In truth, Tom realised that he had to make a butt-load of stuff in order to find out what made the game interesting, which lead to a protracted development where he made a ship generation system, artificial intelligence, a combat system, a whole galaxy map with an economy, and so on. It took Tom years to figure out that the on-ship combat was the most interesting bit.

And so that’s why it’s worth remembering that the real phrase is actually a bit longer than just “Follow the Fun”. I traced the coinage of the phrase back to this guy, Marc LeBlanc. He’s a designer who worked on Thief and System Shock, and an educator who helped come up with ideas like the MDA framework. When he coined this phrase, he actually started it with a well-known idiom from the world of design and entrepreneurship: “fail fast”.

That’s the process of throwing something together as quickly as possible, to see what works and what doesn’t. It doesn’t matter if you fail, because you didn’t waste much time, but that so-called “failure” will tell you so much about what direction the next attempt should take.

So, perhaps there are some concrete techniques for speeding up the iteration process? Well, one is something all GMTK viewers will be familiar with: Game Jams. Those frantic game creation marathons where you have to try and make a game in, perhaps, a single weekend. Arvi Teikari, who dreamt up the award-winning puzzler Baba is You at a Game Jam, speaks to the power of these events:

“The whole idea is you can take a prototype that you have in your head and try to make something around it. If it doesn’t work, that’s fine. You can toss it away after the game jam. You are not committed to the idea for longer than the game jam takes”.

Another technique is to use tools that suit rapid prototyping, like Game Maker and Godot. Or perhaps paper prototypes, LEGO, or the PS4 game-creation suite Dreams. If you’ve already made most of the game and just want to generate content, you can develop some custom level creation tools to speed up the creative process and get more people on board to help. So, for Mario Galaxy 2, Nintendo made simple level creation tools to encourage everyone on the team to think up unique mechanics.

And to quickly focus on design and mechanics, you can use placeholder art, music, and plot.

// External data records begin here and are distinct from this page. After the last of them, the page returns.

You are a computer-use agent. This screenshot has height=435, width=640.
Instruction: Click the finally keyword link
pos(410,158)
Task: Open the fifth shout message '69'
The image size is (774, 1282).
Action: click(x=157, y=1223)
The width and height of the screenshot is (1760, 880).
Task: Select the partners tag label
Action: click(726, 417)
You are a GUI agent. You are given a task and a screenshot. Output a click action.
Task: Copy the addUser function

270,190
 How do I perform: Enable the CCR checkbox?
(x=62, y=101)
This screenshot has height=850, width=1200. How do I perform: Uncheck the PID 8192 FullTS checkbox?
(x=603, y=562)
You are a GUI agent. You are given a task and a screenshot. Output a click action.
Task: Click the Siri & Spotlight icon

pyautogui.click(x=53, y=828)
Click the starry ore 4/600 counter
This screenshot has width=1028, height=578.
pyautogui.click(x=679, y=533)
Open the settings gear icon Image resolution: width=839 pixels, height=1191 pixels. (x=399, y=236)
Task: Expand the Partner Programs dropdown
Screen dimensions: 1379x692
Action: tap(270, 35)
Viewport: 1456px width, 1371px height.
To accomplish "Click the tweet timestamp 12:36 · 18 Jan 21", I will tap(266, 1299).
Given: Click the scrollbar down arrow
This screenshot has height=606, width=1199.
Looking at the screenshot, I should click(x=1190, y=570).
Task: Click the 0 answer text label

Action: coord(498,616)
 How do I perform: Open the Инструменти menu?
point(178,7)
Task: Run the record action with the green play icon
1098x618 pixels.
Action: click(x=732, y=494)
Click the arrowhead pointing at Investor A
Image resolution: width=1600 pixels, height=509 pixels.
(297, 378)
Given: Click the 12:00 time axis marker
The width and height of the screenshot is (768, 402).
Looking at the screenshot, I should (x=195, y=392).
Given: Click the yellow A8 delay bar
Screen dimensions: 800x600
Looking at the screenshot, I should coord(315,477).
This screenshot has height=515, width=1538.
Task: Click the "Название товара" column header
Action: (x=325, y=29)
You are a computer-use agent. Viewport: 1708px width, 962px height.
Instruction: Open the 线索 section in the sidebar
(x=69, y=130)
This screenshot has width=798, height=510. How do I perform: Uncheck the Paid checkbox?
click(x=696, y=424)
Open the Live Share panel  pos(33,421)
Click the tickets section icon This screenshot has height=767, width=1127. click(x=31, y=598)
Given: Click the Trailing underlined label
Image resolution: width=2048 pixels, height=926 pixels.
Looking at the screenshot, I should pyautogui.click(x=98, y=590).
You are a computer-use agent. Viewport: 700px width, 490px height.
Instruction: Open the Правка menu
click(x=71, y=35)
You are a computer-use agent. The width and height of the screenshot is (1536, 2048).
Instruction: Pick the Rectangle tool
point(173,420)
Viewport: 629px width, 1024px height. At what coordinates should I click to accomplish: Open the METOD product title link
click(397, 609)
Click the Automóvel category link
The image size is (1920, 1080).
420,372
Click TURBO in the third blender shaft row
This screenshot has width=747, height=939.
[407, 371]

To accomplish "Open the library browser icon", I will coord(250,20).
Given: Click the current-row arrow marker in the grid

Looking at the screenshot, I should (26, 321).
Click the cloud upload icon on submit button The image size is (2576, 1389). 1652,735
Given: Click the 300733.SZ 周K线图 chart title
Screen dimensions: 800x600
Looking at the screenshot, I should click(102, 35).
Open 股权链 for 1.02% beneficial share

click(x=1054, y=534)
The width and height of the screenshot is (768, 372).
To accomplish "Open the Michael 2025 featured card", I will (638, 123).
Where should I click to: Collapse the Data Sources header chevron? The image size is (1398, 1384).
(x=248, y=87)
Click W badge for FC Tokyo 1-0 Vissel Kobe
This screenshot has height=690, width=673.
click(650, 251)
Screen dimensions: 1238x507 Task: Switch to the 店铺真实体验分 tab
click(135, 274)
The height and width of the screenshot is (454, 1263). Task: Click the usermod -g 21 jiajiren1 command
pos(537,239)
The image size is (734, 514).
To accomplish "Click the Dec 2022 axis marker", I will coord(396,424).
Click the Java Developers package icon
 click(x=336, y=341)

When Klei made the very first game jam prototype of Don’t Starve, the hero of the game was actually represented by… Link, from Zelda.

And finally, it can actually help to have something about the game that absolutely cannot change. Sunni Pavolic from thatgamecompany says the studio used a very iterative methodology when making Journey, but always with the idea that this game would explore the theme of love. This gave everyone on the team a singular direction to follow and helped narrow the range of possible ideas that they might discover and develop.

Conclusion

So if there’s one thing I’d want you to take away from this article: it’s to stop waiting for the perfect game idea to come along. It’s easy to look at something like Ape Out, Crypt of the Necrodancer, or Crashlands and assume that these games were designed in a flash of insight which seamlessly transitioned into the final game. And so if you can’t come up with an idea as good as these ones, why bother trying?

But as I’ve shown in this article, nothing could be further from the truth. In reality, the thing that ties all of these developers together is that they got started and they built something. And it was only then, as the designers tried new ideas, played their prototypes, and even created bugs, that the games we know today started to form.

They’re great designers not because they came up with amazing ideas, but because they knew how to listen to the game, knew which avenues to follow, knew how to fail fast and fail often, and knew how to coalesce these disparate ideas into something coherent.

So if you watch Game Maker’s Toolkit and think you might like to make a game, don’t wait for the perfect idea. Build something. And then you can listen to the game, follow the fun, and you might just discover that the game, in some small way, designs itself.